When the LPGA Tour resumed, so did Harigae’s renaissance. In 2021, she produced her best season to date, amassing $791,757 to finish No. 22 on the money list and 48th in the Rolex Rankings. Another pinnacle came when USA Solheim Cup captain Pat Hurst made her one of three captain’s picks for the three-day competition at Inverness Club in Toledo, Ohio.

Fisher recalled a moment from Day 1 when Harigae faced a challenging approach to the ninth hole. Two years earlier, he was hoping Harigae could just cash a check on the Cactus Tour; now she was in the heat of a Solheim Cup, attacking a difficult back-right hole location. Standing next to two-time major champion Bubba Watson, Fisher predicted that she was going to stick it close.

“And she did,” said Fisher. “She had zero prayer of hitting that shot a couple of years ago.”

The 2022 LPGA Tour season got off to an inauspicious start for Harigae, with four missed cuts in her first 10 starts. Was 2021 a one-off? The week leading into the U.S. Women’s Open, she posted an 0-2-1 record in the Bank of Hope Match Play in Las Vegas, and to make things worse, she endured major flight delays en route to North Carolina.

It reached the point where she worried about getting to Pine Needles in time for the year’s biggest event. The calming influence in her life, Kreiter stemmed those anxieties and assured her that the Women’s Open was just another event on the calendar. Don’t make this bigger than it is.

Harigae was the last player to register on Tuesday afternoon. She decided to play only the back nine on Wednesday, leaving Kreiter to map out Pine Needles’ front nine.

Trust is a valuable intangible, and Harigae relied on Kreiter’s notes to shoot an opening 7-under-par 64 that included a 5-under 30 on the front nine, the one she hadn’t officially played since Round 2 of the 2007 U.S. Women’s Open as a 17-year-old.

As the week progressed and the tension intensified, Harigae focused herself by harkening back to the 2021 Solheim Cup, remembering the way she handled the pressure and crowds.

Harigae was playing “Mina Golf.” The firm and fast conditions at Pine Needles perfectly suited her. She stuck to the game plan and put herself where she’d never gone before: the final pairing in a major on the weekend.

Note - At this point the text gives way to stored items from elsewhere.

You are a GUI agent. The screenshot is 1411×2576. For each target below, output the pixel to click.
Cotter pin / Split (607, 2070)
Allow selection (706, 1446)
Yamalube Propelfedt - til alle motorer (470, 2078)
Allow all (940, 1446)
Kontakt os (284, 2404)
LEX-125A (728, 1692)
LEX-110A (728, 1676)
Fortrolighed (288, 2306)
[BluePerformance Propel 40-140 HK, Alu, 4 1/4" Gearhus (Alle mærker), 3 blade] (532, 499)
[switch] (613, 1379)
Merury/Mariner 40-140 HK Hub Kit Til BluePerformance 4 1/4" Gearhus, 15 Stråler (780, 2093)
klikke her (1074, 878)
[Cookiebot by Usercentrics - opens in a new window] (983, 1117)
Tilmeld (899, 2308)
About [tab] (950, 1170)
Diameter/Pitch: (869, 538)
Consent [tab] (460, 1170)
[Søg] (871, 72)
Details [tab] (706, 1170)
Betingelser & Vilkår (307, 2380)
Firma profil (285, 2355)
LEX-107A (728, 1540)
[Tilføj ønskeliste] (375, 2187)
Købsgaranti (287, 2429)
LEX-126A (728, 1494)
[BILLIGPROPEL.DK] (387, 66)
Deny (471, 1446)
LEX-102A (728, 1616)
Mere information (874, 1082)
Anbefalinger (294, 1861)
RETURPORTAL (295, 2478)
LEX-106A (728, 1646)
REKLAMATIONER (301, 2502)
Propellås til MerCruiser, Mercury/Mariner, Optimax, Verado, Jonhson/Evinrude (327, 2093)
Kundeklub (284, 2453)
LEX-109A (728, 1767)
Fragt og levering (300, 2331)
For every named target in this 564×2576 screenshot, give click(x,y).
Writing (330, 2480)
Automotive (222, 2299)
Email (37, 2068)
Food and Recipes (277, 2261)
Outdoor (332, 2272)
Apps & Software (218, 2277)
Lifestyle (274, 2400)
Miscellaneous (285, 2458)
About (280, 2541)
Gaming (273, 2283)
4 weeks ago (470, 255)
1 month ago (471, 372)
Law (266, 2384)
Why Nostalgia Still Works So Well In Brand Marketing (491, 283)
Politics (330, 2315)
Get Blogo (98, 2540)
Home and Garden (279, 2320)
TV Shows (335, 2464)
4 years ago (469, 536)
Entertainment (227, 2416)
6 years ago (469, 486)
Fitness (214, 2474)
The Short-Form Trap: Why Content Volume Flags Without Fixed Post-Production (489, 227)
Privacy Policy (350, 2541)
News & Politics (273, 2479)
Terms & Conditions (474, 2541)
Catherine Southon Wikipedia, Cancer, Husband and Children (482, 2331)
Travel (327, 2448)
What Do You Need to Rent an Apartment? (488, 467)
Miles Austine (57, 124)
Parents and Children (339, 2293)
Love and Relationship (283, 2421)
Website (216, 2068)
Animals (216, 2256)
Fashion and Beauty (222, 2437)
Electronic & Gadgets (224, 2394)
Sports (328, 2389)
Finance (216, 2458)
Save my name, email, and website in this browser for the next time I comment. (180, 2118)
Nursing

Most years, a score of 9-under 275 would be good enough to hoist the trophy. But in 2022, Minjee Lee was just that much better. Four strokes, in fact, as the Australian’s record-setting score of 271 attested.

Nevertheless, there was a nice consolation prize of $1 million, a check that amounted to 27 percent of Harigae’s career earnings to date and led to her best season on tour.

“Afterwards, I texted her that she was a millionaire,” said Burlison. “She came back, ‘I can’t believe it.’ It was a huge weight [off her shoulders]. She could just focus on playing good golf versus worrying about a bunch of bills.”

The financial compensation notwithstanding, there was another meaningful perk from the 2022 U.S. Women’s Open. With the top 10 scorers including ties exempt into the 2023 championship, Harigae could start making plans for her “homecoming” at Pebble Beach. No player in this year’s field will be more intimately familiar with the course. There’s little doubt Harigae will be the local favorite and the sentimental choice to hoist the Harton S. Semple Trophy.

How big is this moment? Her parents are going to close Takara Sushi for four days so they can watch Mina compete against the world’s best. They have only seen Mina play in a handful of professional events. Harigae already is preparing for an onslaught of ticket requests.

To normalize things, she and Kreiter have booked a hotel for the week as her parents’ home will be full of relatives.

With all the outside noise, focusing on golf might be a burden, and Harigae said that would have been an issue a few years ago. Not so now.

The last three seasons have brought new maturity, while Kreiter has provided balance and the on-course success has made Harigae financially secure.

All Harigae needs to do now is play Pebble Beach with the same joy as the 11-year-old who first stepped on the tee more than 20 years ago.

“It’s going to be a madhouse that week,” she said. “But I’m ready for it.”